Document extract —
Saved in Peacetime, Protected in Wartime
Chester recounted,
“My folks taught me to reverence God, and that there was a Heaven to gain and a Hell to shun. They told me of many of the grosser sins of life, and that you can’t do those things and make Heaven your home. They also told me about being born again. I knew that I didn’t have that experience, but the Lord showed me that was what I needed.
“I called myself a Christian, but as the years came and went, the more unhappy and miserable I became. When I was about seventeen or eighteen years old, some [church] workers came over the mountain in the wintertime, when the snow was on everything, to hold meetings in the little community where we lived back in the hills. And the more I heard of that Word, the more conviction settled down on my soul. God was faithful, and He showed me what was wrong. I needed a change of heart! As I would go about my work, something seemed to be saying over and over again, ‘Except you make your peace with God, you’re lost—eternally lost!’
“Well, I began to pray. Out in the barn one morning, where I had gone to feed the animals, I got down on my knees and called upon God from the very depths of my soul. That morning I felt like I was the worst sinner that had ever lived. I said, ‘Oh Lord, save me, a sinner,’ and I promised the Lord if He would save me, I would serve Him the rest of my life. I don’t recall all I said, but right then the glory of the Lord came down. It seemed like a beam of light just pierced through that old shake roof, and went down to the depths of my soul. Every bit of condemnation, every worry, every care was gone, and the joy of another world filled my soul. I was as happy and free as the birds of the air! There was wave after wave of joy, and I had that sweet assurance that I was a child of the King.”

(Lines taken from a collection)
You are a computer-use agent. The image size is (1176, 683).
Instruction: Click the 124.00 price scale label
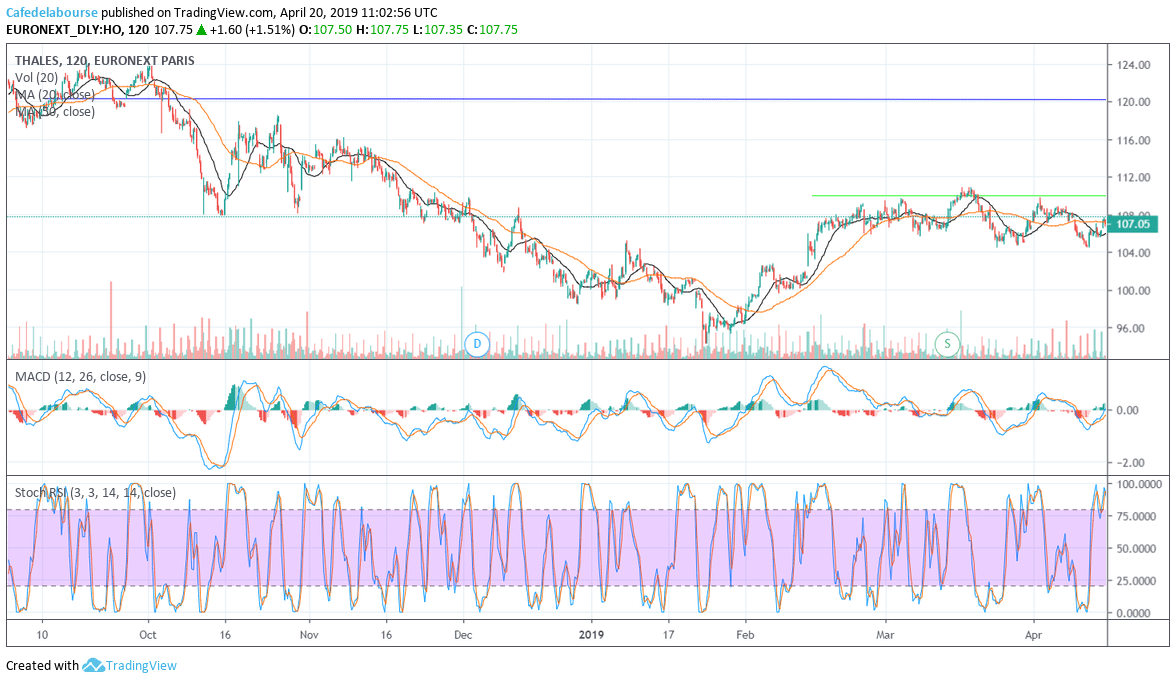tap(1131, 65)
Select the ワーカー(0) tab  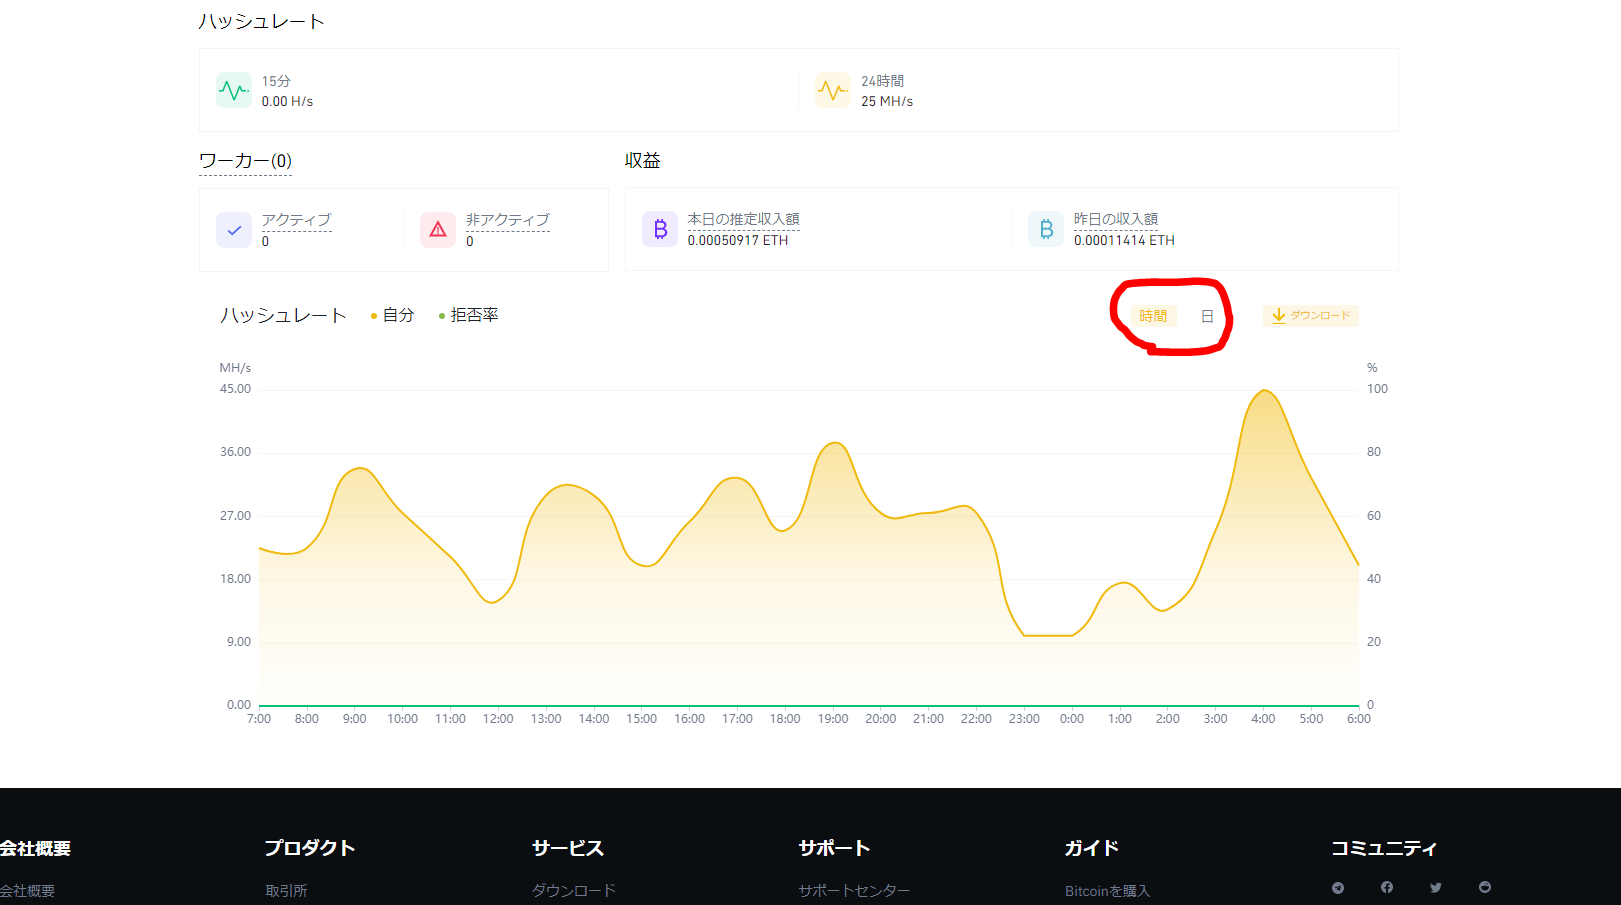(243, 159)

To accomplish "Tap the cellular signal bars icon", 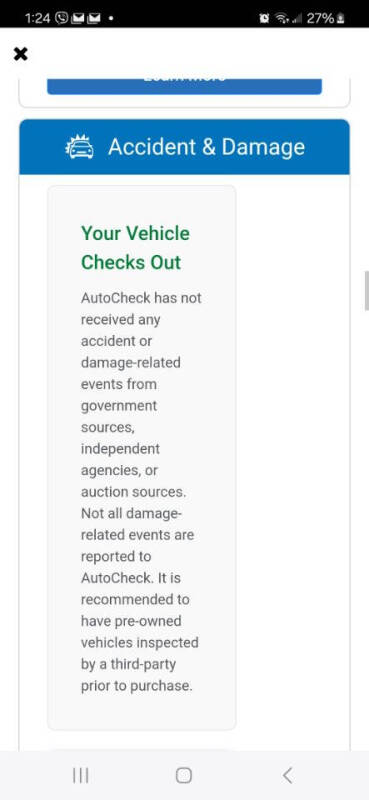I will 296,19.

Requests —
a. Reproduce the part of Chester's account between "Saved in Peacetime, Protected" and "what I needed.", inclusive.
b. Sum up Chester's account in two sentences.
The lines are separate from Chester's account and stand on their own.

Full solutions —
a.
Saved in Peacetime, Protected in Wartime
Chester recounted,
“My folks taught me to reverence God, and that there was a Heaven to gain and a Hell to shun. They told me of many of the grosser sins of life, and that you can’t do those things and make Heaven your home. They also told me about being born again. I knew that I didn’t have that experience, but the Lord showed me that was what I needed.

b. Raised to revere God and taught about being born again, Chester felt a growing need for a change of heart after church workers held winter meetings in the small hill community, at around age seventeen or eighteen. Praying in the barn one morning, Chester asked God for salvation and promised a lifetime of service, then felt the glory of the Lord come down, taking away all condemnation and bringing waves of joy and the assurance of being a child of the King.